### AUFGABEN
**1.** Welche Zielgröße für heterodoxe Ökonom*innen an deutschen Hochschulen nennt die Stellungnahme zur Quotendebatte?
**2.** Nenne alle Personen, die in der Stellungnahme zur Quotendebatte namentlich erwähnt werden.
**3.** Gib aus der Stellungnahme zur Quotendebatte alles ab "Aufgrund einer Falschdarstellung" bis hinunter zu "Begriff Zielgröße verwendet." wortgetreu aus.

### ZU LESENDER AUSZUG
• • • • • • •
Aufgrund einer Falschdarstellung pluraler Positionen von Philip Plickert in der FAZ, welcher eine Debatte um eine vermeintliche Forderung nach einer Quote von heterodoxen Professuren an deutschen Hochschulen angeheizt hat, sehen wir uns als Netzwerk Plurale Ökonomik dazu angehalten, unsere Positionen zu verdeutlichen.
Wie bereits auf Twitter zeitnah nach Erscheinen des Artikels hier und hier kommuniziert, wurde in unserem offenen Brief von 2012 weder vom Netzwerk Plurale Ökonomik noch von Prof. Achim Truger eine politisch vorgegebene Quote von heterodoxen Professuren gefordert. In einer Stellungnahme für Herrn Plickerts Artikel haben wir explizit den Begriff Zielgröße verwendet.
Dabei betonten wir, dass wir weiterhin zu unserer Forderung nach der Zielgröße von 20% heterodoxen Ökonom*innen an deutschen Hochschulen stehen, jedoch die Art der Erreichung dieser Zielmarke offen gelassen hatten: Es gibt verschiedene Maßnahmen die zu einer Veränderung der Auswahlverfahren von Professor*innen führen würden. Beispielsweise fordern wir die Abkehr von Veröffentlichungen in den Top-Journals als primären Qualitätskriterium für gute Forschung. Diese sind jüngst erst wieder in die Kritik geraten.
Weitere Maßnahmen wie eine Quotenregelungen werden bei uns intern diskutiert. Allerdings haben wir bis heute explizit keine Form der Umsetzung ausformuliert und werden doch für eine vermeintlich politische vorgegebene Quote angegriffen. Durch diese Darstellung unserer Forderung wird uns ein “fundamentaler Eingriff in die Wissenschaftsfreiheit” (Isabel Schnabel im Artikel) vorgeworfen.
• • • • • • •
### DATENSÄTZE
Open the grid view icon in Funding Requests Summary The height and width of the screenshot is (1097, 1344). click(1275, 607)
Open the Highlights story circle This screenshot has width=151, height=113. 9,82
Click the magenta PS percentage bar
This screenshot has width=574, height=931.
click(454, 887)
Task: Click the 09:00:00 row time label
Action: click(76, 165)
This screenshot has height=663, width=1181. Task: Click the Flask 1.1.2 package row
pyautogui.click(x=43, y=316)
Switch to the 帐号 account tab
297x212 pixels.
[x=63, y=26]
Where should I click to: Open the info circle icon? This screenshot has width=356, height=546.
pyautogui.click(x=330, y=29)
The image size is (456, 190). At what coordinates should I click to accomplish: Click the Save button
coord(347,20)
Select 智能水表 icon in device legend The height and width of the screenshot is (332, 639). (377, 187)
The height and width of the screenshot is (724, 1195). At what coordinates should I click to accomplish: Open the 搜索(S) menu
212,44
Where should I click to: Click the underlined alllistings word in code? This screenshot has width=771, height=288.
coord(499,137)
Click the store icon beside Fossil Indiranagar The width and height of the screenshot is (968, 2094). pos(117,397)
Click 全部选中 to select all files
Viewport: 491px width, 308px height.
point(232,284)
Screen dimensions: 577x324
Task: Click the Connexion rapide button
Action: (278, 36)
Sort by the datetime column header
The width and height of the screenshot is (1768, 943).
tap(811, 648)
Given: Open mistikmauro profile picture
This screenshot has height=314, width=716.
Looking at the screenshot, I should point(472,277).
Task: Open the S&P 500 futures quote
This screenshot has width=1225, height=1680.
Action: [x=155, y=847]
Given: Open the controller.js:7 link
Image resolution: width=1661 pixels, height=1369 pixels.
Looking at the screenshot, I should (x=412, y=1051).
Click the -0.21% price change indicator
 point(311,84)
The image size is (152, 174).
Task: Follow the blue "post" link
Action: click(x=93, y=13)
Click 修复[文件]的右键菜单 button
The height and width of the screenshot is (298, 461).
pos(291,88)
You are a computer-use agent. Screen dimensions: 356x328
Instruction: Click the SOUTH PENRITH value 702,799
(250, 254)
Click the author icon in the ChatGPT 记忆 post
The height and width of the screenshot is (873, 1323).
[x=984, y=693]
• • • • • • •
### ANTWORTEN IN REIHENFOLGE
**1.** 20 % heterodoxe Ökonom*innen an deutschen Hochschulen.

**2.** Philip Plickert, Prof. Achim Truger, Isabel Schnabel

**3.**
Aufgrund einer Falschdarstellung pluraler Positionen von Philip Plickert in der FAZ, welcher eine Debatte um eine vermeintliche Forderung nach einer Quote von heterodoxen Professuren an deutschen Hochschulen angeheizt hat, sehen wir uns als Netzwerk Plurale Ökonomik dazu angehalten, unsere Positionen zu verdeutlichen.
Wie bereits auf Twitter zeitnah nach Erscheinen des Artikels hier und hier kommuniziert, wurde in unserem offenen Brief von 2012 weder vom Netzwerk Plurale Ökonomik noch von Prof. Achim Truger eine politisch vorgegebene Quote von heterodoxen Professuren gefordert. In einer Stellungnahme für Herrn Plickerts Artikel haben wir explizit den Begriff Zielgröße verwendet.